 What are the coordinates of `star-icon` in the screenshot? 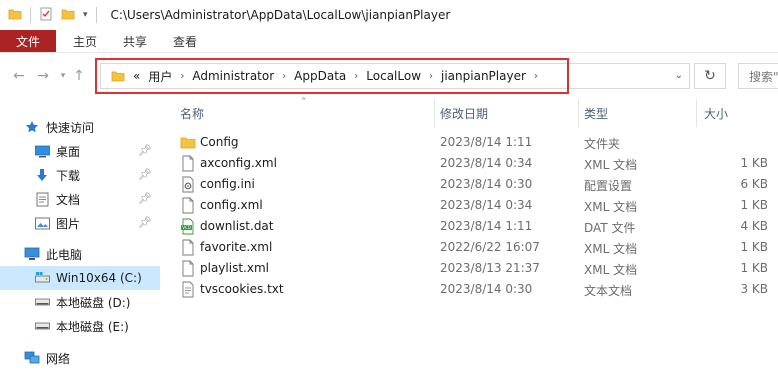 It's located at (32, 127).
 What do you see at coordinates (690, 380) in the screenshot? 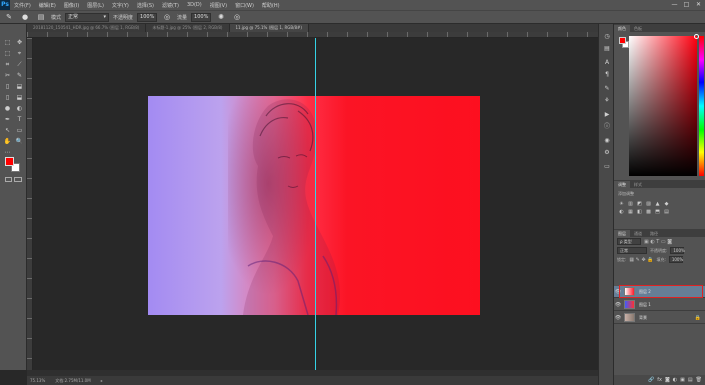
I see `new-layer-icon: ▤` at bounding box center [690, 380].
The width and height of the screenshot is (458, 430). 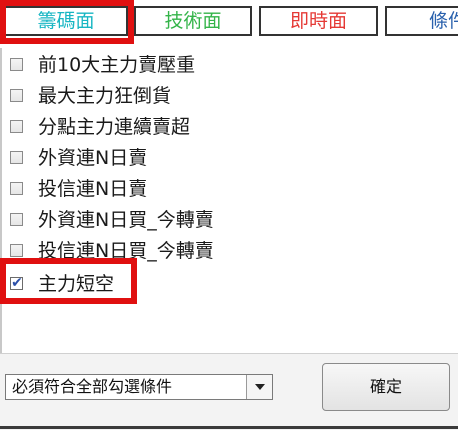 I want to click on condition-item: 最大主力狂倒貨, so click(x=150, y=96).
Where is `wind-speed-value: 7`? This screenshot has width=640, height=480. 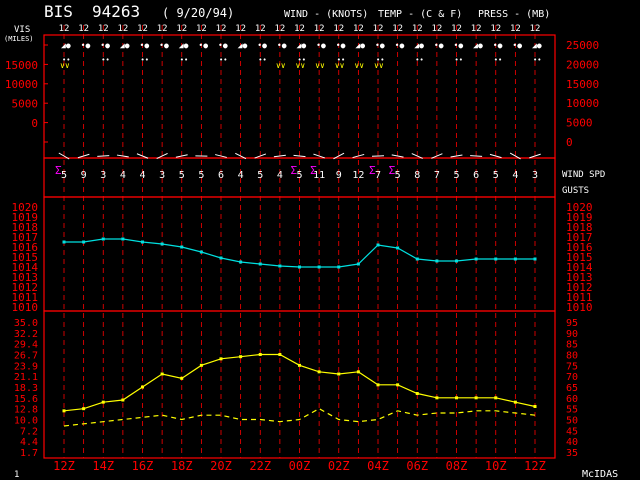 wind-speed-value: 7 is located at coordinates (378, 176).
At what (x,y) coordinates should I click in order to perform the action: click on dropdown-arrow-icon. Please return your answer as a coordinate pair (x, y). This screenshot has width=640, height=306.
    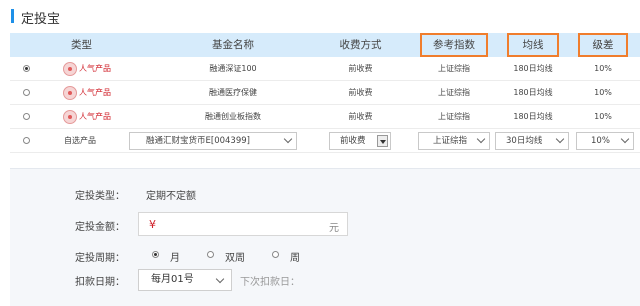
    Looking at the image, I should click on (382, 141).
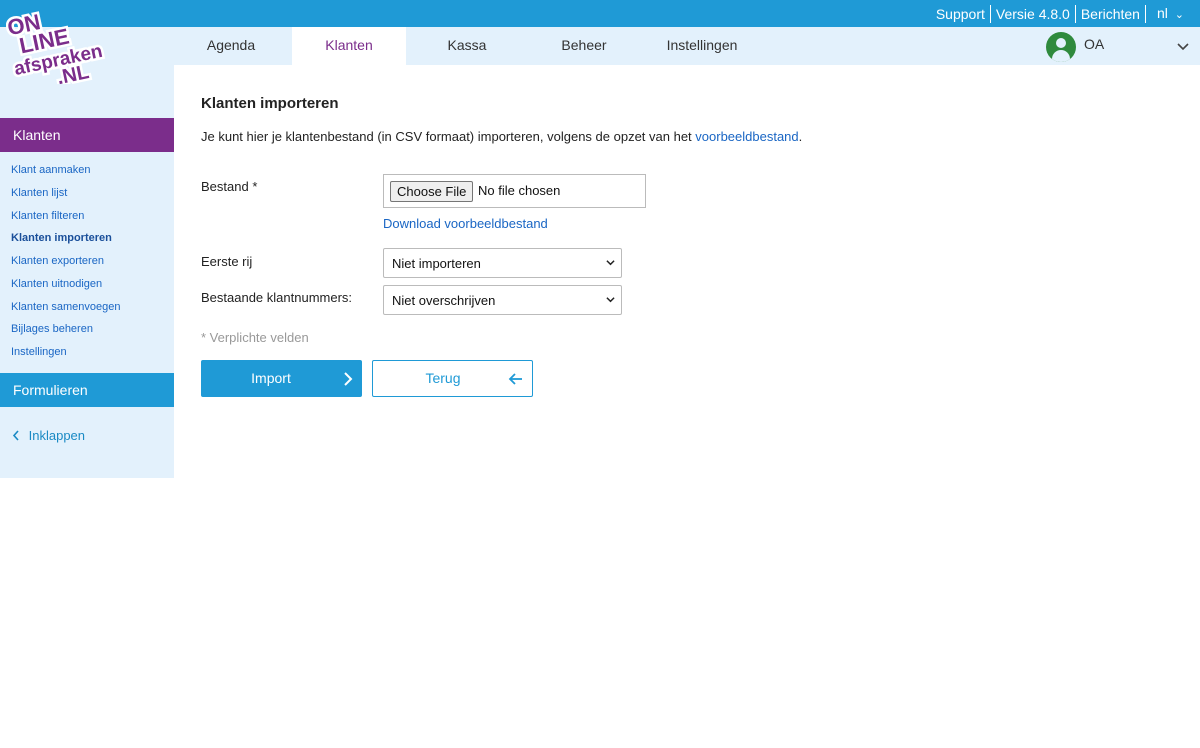 The height and width of the screenshot is (748, 1200). I want to click on file-status: No file chosen, so click(520, 190).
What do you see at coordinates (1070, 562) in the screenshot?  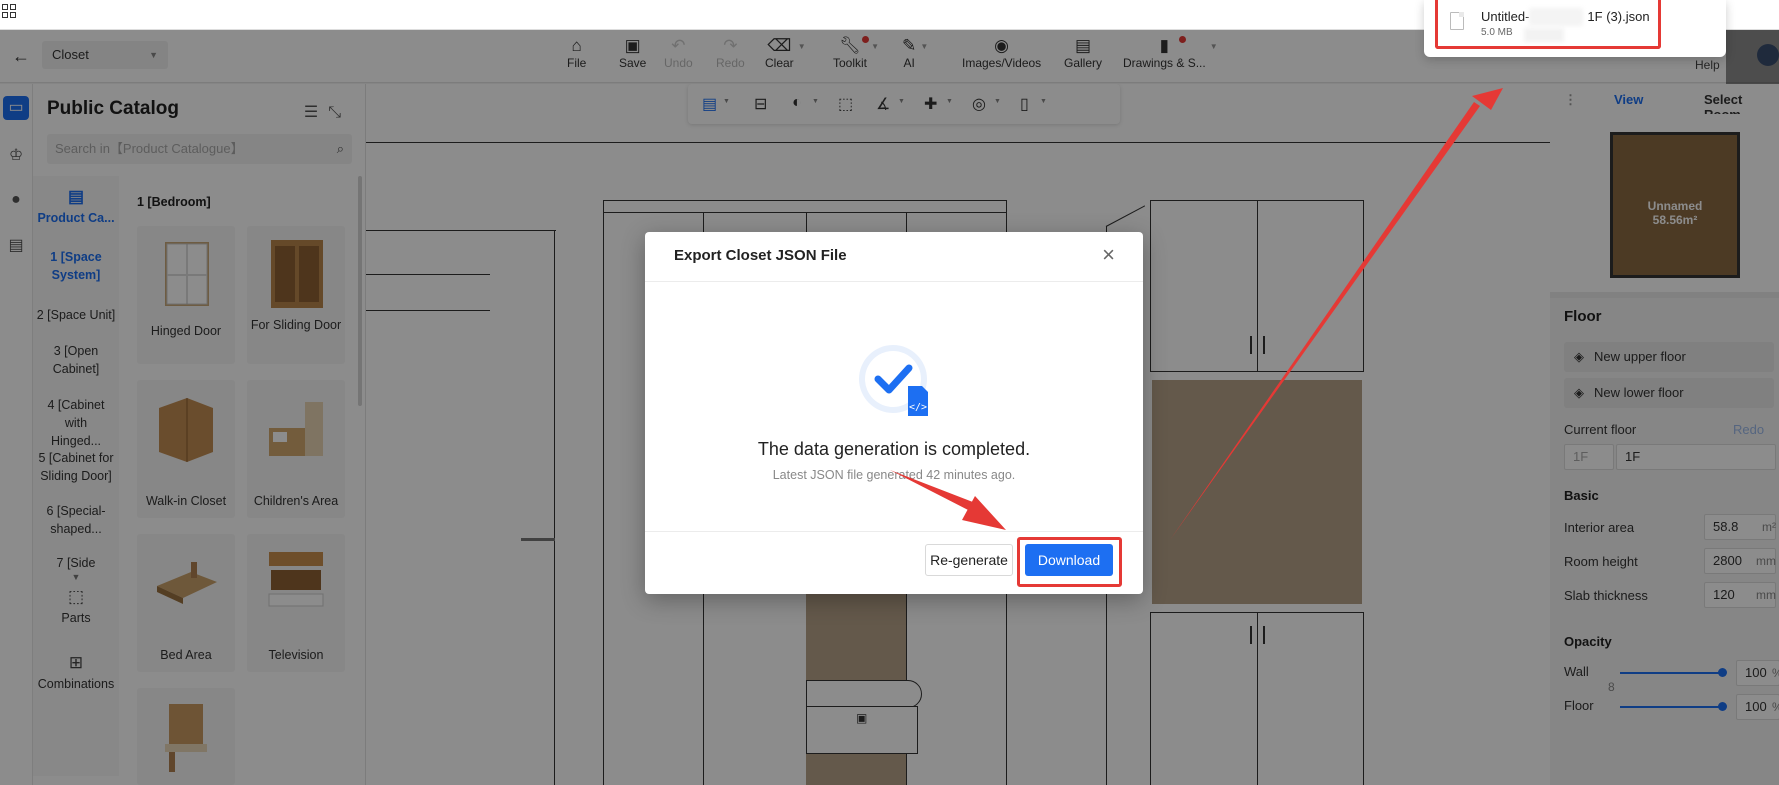 I see `download-highlight` at bounding box center [1070, 562].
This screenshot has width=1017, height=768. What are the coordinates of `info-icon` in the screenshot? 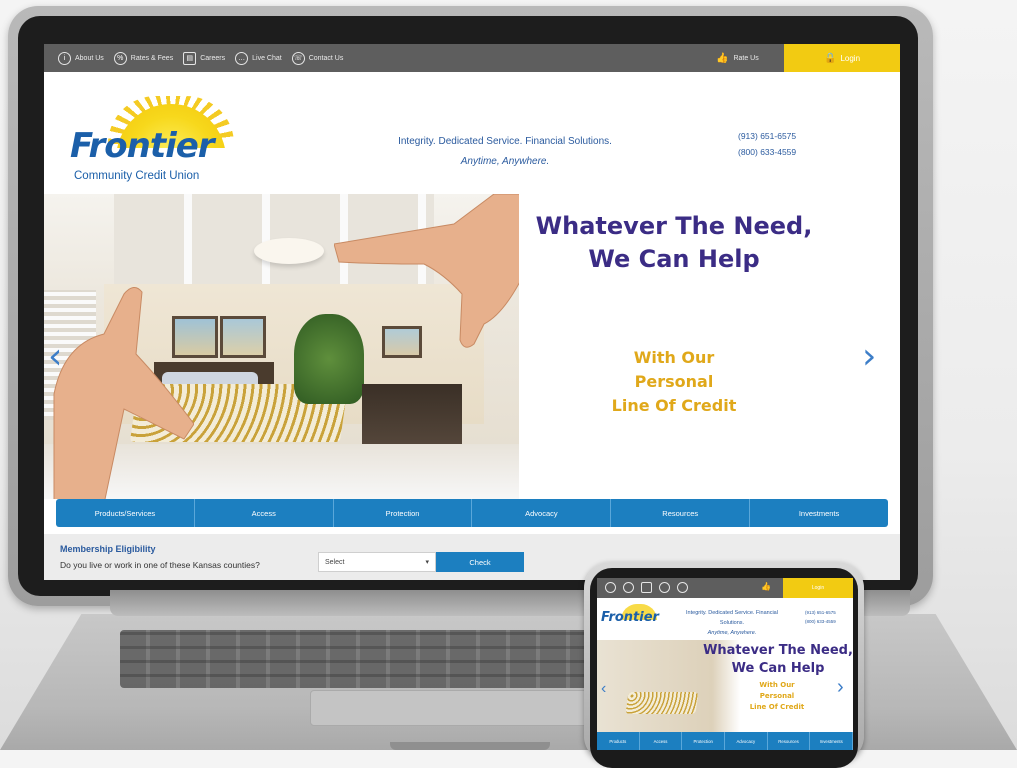 It's located at (610, 588).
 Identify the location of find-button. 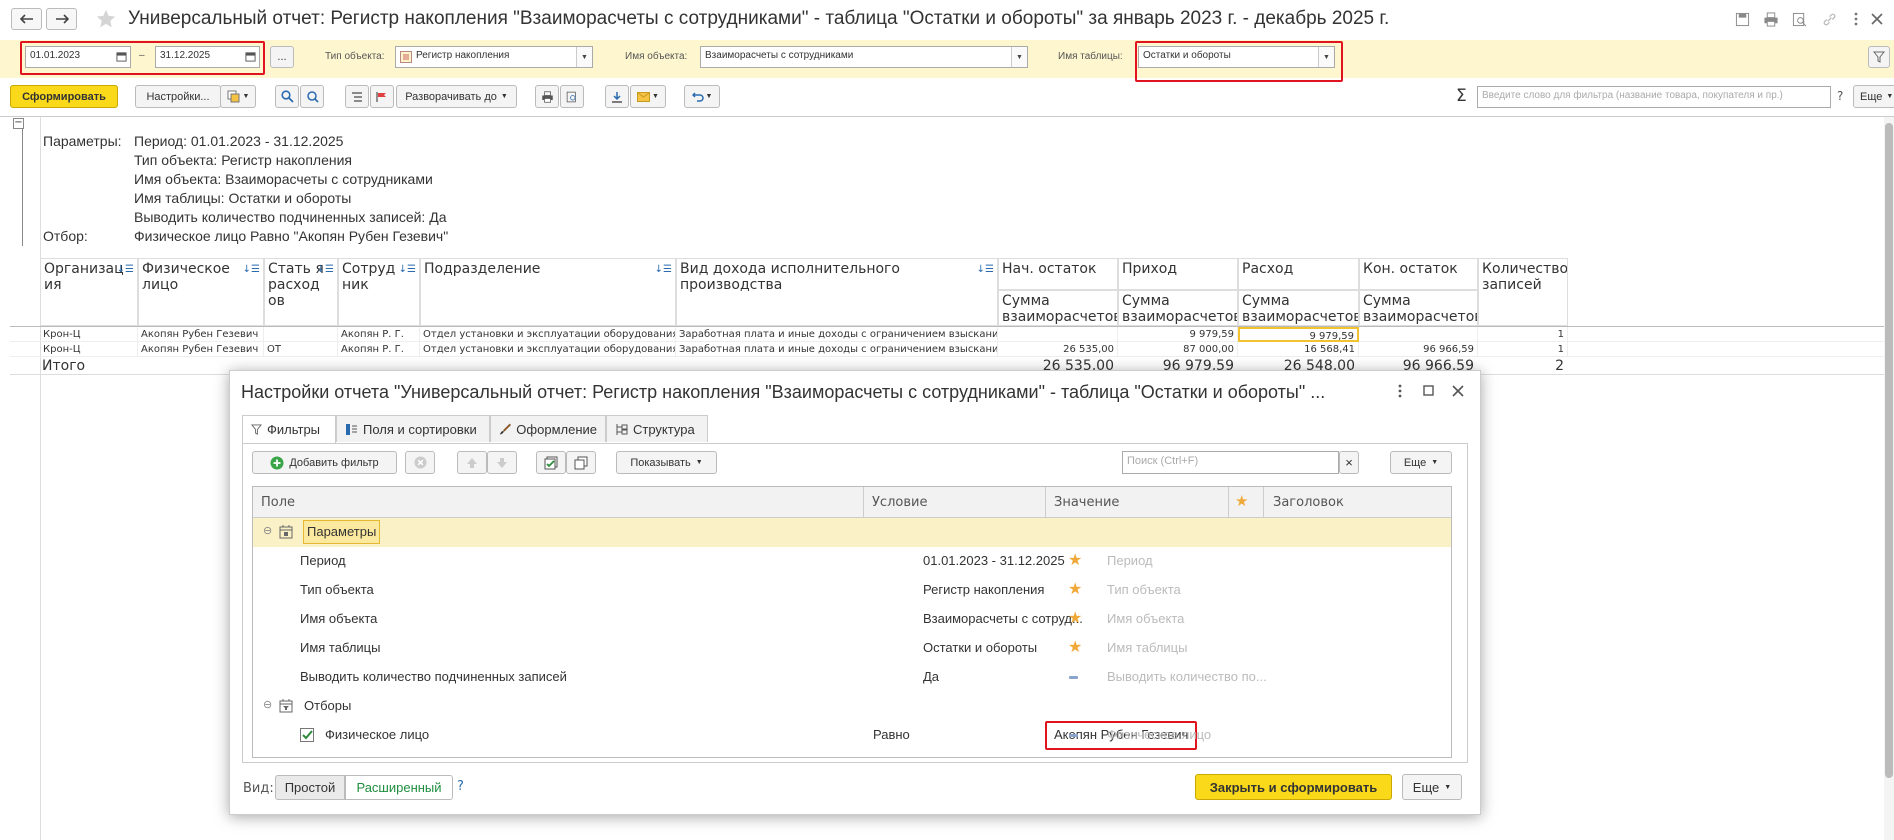
(287, 96).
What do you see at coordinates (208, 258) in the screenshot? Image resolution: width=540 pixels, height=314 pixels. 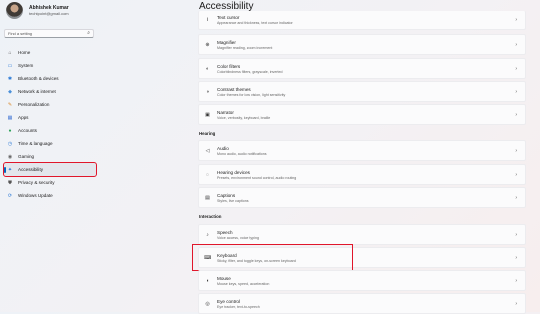 I see `keyboard-icon: ⌨` at bounding box center [208, 258].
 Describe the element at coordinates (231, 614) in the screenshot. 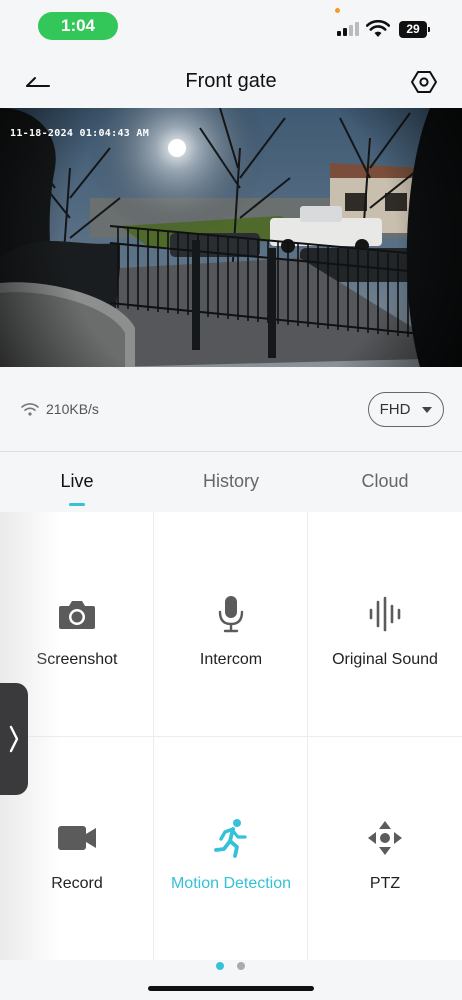

I see `microphone-icon` at that location.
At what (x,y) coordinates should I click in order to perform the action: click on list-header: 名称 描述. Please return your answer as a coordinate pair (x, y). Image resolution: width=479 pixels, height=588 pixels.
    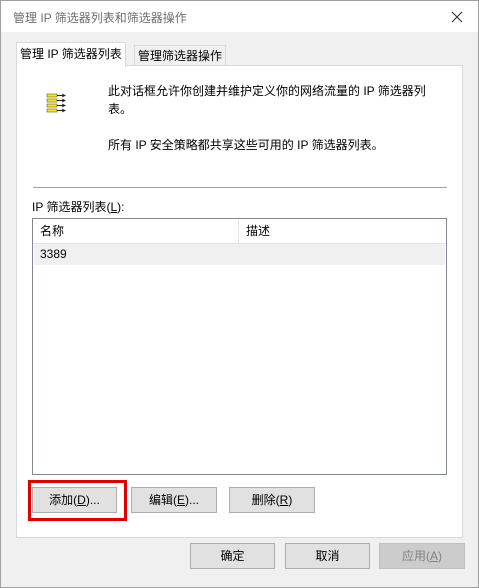
    Looking at the image, I should click on (240, 232).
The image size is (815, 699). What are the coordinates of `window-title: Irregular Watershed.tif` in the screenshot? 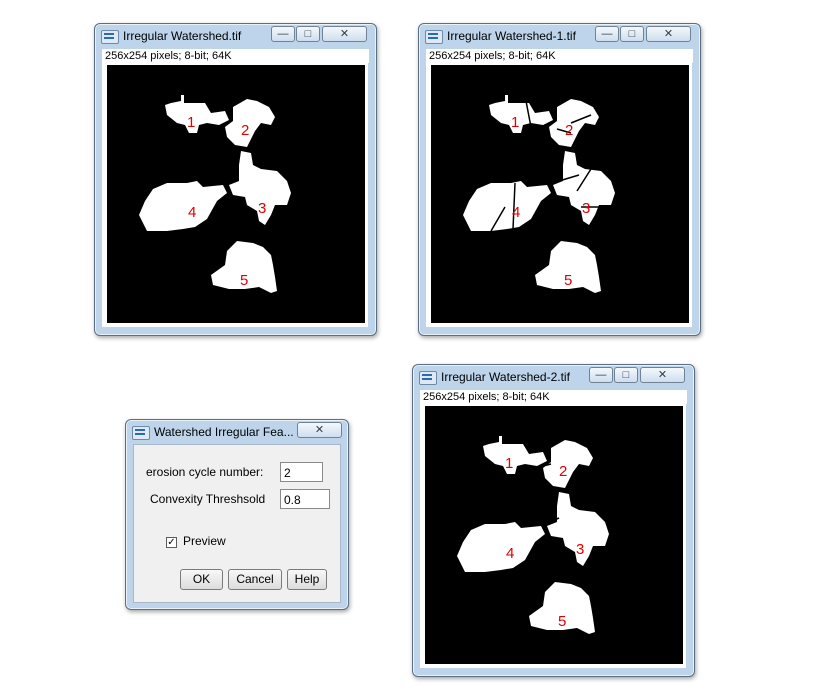 It's located at (182, 36).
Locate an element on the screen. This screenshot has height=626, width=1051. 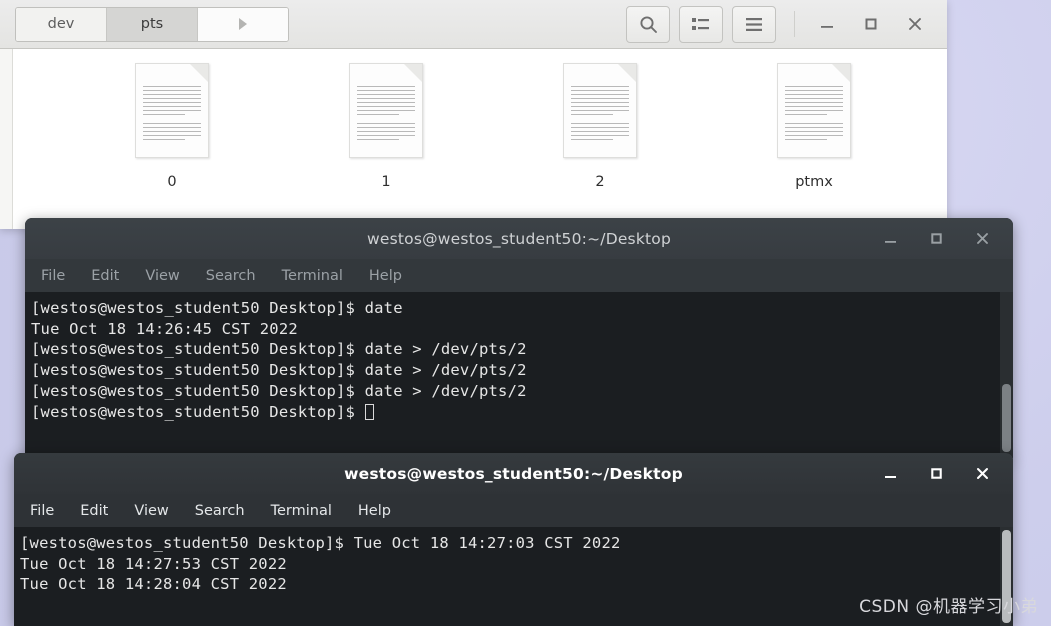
++++
In how many lines of the entries above does the string "your" appear, with case counting? Give only the number.

2